[AIM OF THE EXERCISE] Every line of the data that includes "computer" should be copied out.

───── THE DATA

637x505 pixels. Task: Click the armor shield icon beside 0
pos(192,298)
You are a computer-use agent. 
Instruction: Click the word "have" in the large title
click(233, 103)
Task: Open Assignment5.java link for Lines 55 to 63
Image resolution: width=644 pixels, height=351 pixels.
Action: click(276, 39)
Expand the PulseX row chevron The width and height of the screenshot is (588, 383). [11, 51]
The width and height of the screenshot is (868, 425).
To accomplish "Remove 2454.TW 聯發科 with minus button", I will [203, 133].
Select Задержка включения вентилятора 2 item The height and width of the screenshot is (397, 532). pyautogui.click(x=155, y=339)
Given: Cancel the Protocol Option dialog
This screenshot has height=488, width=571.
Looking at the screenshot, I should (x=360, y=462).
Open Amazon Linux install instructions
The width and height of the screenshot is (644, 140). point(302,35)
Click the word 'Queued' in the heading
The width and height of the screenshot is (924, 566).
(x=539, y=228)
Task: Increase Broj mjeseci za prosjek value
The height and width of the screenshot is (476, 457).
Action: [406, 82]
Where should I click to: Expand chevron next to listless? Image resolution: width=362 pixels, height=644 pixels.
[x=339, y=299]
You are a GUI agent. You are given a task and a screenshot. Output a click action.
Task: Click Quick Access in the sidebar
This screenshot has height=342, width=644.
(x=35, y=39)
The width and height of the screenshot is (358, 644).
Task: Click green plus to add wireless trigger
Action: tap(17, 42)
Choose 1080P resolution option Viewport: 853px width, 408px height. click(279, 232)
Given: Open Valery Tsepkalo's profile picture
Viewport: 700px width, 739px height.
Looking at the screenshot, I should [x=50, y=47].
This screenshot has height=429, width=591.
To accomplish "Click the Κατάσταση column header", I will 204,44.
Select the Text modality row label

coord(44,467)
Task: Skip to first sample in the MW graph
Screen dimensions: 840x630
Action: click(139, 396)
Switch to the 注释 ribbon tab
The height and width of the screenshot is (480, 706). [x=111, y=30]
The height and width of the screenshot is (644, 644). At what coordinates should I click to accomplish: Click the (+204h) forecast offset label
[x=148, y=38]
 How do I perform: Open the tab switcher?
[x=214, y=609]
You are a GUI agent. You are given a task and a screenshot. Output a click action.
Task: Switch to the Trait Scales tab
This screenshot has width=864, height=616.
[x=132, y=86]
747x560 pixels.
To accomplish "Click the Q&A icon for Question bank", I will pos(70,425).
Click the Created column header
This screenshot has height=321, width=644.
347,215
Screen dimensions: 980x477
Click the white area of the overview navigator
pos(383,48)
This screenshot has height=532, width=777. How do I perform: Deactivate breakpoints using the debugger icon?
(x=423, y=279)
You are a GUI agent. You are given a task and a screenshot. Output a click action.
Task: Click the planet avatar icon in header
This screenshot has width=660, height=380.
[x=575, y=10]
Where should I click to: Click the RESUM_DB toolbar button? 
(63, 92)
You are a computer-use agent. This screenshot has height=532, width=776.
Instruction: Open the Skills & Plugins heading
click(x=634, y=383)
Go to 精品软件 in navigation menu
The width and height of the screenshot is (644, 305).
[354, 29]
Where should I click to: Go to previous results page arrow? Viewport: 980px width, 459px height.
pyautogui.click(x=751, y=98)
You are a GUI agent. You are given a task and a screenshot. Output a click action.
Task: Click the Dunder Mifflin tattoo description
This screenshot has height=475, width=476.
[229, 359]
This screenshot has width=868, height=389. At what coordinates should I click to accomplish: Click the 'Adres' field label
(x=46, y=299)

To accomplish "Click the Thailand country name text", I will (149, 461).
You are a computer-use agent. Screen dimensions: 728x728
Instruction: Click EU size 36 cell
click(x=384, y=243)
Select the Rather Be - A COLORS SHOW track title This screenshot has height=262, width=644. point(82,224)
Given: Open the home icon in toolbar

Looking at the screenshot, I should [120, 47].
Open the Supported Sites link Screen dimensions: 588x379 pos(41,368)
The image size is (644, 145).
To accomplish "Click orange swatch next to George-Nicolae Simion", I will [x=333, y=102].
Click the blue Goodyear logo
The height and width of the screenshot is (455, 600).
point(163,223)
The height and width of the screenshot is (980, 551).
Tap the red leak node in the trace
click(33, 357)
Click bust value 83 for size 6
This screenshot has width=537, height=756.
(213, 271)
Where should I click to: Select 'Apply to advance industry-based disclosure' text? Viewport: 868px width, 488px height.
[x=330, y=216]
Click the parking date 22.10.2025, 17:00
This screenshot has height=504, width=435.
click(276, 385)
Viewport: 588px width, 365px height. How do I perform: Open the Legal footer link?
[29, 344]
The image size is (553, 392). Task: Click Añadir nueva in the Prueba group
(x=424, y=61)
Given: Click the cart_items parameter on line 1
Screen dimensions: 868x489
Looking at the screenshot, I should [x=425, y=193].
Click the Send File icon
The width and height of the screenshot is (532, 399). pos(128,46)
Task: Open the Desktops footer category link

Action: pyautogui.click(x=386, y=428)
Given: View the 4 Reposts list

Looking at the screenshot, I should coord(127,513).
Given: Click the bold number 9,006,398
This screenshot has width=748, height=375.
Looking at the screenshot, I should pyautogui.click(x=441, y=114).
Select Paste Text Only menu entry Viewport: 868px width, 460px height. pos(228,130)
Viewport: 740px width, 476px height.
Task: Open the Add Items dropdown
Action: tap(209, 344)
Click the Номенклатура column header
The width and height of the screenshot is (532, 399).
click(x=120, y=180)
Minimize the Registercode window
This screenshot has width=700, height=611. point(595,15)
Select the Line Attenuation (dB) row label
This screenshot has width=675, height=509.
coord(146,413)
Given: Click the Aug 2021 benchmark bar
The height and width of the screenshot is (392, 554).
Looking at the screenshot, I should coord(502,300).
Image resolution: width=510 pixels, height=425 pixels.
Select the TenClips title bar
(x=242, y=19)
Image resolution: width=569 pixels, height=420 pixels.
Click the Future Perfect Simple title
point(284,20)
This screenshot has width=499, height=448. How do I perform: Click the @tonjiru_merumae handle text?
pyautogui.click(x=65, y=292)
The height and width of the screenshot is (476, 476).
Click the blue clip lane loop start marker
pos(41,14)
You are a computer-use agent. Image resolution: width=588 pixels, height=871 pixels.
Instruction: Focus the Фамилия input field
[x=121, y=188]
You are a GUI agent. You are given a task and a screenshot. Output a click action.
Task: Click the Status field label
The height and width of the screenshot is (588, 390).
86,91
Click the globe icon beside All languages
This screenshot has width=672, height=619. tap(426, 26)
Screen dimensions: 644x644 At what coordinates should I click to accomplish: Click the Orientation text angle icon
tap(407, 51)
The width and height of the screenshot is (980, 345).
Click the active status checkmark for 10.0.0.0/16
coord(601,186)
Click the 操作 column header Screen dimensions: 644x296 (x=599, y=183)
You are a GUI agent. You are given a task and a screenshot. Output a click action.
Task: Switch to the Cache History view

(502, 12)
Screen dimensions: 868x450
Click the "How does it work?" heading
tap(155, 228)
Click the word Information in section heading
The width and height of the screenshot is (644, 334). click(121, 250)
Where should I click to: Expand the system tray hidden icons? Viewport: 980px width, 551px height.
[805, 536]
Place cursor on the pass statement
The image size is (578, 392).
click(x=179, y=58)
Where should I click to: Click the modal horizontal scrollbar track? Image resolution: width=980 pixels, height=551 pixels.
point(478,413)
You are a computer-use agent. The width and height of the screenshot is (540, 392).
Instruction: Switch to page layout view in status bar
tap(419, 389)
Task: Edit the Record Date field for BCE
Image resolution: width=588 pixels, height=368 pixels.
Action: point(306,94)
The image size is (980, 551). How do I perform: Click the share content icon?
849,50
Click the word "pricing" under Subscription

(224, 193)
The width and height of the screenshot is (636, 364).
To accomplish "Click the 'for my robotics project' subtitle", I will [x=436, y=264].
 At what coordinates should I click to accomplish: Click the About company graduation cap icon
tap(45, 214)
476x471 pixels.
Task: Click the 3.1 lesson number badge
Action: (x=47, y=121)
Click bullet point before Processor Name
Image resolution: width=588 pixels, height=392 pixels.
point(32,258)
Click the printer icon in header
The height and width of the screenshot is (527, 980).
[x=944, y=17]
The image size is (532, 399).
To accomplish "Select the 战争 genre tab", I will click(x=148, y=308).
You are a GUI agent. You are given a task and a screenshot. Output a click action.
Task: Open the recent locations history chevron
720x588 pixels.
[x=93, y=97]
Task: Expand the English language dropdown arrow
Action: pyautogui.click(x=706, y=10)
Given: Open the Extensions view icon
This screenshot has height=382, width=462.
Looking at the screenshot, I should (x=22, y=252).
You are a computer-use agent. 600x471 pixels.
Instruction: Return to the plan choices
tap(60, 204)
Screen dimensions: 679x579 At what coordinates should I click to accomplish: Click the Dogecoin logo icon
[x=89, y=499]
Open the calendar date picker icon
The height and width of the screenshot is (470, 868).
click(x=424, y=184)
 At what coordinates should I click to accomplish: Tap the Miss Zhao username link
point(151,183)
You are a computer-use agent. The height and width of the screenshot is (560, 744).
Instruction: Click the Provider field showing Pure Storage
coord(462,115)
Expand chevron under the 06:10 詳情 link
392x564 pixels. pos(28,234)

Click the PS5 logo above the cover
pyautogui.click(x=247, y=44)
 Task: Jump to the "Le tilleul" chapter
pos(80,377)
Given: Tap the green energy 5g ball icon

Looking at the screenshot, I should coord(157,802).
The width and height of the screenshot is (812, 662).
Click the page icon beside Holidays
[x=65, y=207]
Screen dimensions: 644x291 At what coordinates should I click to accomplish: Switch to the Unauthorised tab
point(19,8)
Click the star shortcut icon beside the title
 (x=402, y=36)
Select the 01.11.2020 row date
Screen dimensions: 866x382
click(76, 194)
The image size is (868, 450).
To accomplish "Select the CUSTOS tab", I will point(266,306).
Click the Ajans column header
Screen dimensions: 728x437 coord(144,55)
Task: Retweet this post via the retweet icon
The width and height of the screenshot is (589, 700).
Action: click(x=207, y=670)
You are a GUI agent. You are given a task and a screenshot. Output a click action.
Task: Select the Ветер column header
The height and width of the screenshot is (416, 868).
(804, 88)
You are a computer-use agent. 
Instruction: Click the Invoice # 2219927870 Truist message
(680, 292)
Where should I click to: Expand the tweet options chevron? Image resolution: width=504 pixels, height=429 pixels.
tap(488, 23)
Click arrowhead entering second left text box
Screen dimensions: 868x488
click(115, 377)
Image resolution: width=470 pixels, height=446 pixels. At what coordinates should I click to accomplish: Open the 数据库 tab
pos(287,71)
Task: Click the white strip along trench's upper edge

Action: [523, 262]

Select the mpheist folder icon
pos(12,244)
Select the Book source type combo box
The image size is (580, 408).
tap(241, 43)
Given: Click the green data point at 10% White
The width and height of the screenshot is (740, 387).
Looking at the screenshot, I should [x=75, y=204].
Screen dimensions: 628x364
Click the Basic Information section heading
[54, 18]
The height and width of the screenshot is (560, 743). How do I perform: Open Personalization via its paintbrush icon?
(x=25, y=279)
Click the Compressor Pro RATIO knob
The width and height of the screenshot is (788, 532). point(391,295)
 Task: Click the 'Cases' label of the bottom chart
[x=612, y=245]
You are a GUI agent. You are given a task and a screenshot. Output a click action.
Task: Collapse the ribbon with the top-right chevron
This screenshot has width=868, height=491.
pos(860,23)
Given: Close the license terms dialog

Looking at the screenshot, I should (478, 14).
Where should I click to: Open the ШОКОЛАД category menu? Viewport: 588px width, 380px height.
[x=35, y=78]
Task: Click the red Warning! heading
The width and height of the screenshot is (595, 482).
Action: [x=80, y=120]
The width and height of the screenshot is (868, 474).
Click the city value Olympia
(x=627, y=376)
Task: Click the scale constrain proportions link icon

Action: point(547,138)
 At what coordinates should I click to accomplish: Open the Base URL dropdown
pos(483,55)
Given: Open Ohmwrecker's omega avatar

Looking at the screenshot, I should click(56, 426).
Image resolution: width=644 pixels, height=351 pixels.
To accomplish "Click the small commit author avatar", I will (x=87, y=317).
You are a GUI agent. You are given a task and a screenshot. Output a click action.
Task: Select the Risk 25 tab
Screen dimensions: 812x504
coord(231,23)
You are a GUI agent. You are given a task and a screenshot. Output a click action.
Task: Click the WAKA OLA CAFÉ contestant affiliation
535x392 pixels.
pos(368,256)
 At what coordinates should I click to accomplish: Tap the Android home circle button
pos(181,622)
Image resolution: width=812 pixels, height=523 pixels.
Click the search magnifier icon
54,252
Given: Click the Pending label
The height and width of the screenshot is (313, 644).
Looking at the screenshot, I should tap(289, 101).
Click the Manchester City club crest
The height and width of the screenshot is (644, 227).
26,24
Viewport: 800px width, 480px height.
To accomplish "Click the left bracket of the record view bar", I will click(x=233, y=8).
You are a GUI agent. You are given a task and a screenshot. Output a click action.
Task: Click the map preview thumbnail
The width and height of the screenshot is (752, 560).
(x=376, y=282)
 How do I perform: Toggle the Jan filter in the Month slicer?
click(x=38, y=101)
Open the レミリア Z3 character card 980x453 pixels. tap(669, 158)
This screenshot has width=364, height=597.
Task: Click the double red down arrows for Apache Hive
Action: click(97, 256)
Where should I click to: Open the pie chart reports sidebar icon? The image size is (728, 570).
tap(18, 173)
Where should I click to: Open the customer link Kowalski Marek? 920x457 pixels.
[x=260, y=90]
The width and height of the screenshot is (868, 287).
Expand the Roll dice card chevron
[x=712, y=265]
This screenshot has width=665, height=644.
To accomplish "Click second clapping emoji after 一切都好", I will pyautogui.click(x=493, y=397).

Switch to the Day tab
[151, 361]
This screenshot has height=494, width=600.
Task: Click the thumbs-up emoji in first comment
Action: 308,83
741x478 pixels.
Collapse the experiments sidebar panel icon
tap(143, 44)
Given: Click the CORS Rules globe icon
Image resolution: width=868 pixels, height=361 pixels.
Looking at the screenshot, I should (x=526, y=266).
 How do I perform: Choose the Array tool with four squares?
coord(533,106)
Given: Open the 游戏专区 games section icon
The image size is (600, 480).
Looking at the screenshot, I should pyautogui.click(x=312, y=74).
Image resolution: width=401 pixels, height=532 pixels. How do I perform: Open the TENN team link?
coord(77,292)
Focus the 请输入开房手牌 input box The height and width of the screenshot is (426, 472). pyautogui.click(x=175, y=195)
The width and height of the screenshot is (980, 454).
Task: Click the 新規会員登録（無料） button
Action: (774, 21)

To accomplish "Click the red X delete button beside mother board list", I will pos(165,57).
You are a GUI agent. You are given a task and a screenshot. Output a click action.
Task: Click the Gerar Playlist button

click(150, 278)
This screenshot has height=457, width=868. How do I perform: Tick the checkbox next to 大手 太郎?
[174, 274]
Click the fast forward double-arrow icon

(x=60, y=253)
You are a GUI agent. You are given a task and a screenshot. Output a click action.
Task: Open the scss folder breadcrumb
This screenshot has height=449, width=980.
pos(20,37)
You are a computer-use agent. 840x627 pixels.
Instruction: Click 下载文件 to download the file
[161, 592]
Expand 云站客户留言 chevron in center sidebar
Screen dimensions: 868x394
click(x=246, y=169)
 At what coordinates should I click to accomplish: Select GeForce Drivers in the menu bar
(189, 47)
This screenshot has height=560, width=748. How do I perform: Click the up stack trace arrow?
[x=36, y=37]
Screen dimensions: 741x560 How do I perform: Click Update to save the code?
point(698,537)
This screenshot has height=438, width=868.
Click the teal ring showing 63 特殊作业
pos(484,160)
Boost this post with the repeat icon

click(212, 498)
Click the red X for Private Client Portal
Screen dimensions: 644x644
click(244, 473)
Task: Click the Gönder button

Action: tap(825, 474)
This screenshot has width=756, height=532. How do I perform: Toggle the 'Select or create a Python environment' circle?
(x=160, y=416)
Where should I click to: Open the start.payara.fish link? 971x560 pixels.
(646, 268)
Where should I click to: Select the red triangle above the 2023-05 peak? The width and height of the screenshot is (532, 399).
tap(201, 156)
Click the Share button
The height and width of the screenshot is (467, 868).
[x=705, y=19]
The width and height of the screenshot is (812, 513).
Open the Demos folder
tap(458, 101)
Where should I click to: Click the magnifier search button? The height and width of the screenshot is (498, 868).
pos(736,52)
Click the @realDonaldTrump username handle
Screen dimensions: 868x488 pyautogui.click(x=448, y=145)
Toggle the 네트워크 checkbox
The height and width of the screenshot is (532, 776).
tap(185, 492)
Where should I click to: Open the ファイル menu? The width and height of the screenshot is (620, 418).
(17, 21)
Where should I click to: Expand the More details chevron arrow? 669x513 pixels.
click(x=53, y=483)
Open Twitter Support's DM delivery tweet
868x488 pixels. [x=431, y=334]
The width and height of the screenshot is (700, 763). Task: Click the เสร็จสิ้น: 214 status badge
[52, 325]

──────────

[THE ANSWER]
You are a computer-use agent. 
You are a computer-use agent. This screenshot has height=532, width=776.
You are a computer-use agent. Screen dimensions: 728x728
You are a computer-use agent. Image resolution: width=588 pixels, height=871 pixels.
You are a computer-use agent. The width and height of the screenshot is (540, 392).
You are a computer-use agent. 600x471 pixels.
You are a computer-use agent. The height and width of the screenshot is (560, 744).
You are a computer-use agent. 
You are a computer-use agent. 840x627 pixels.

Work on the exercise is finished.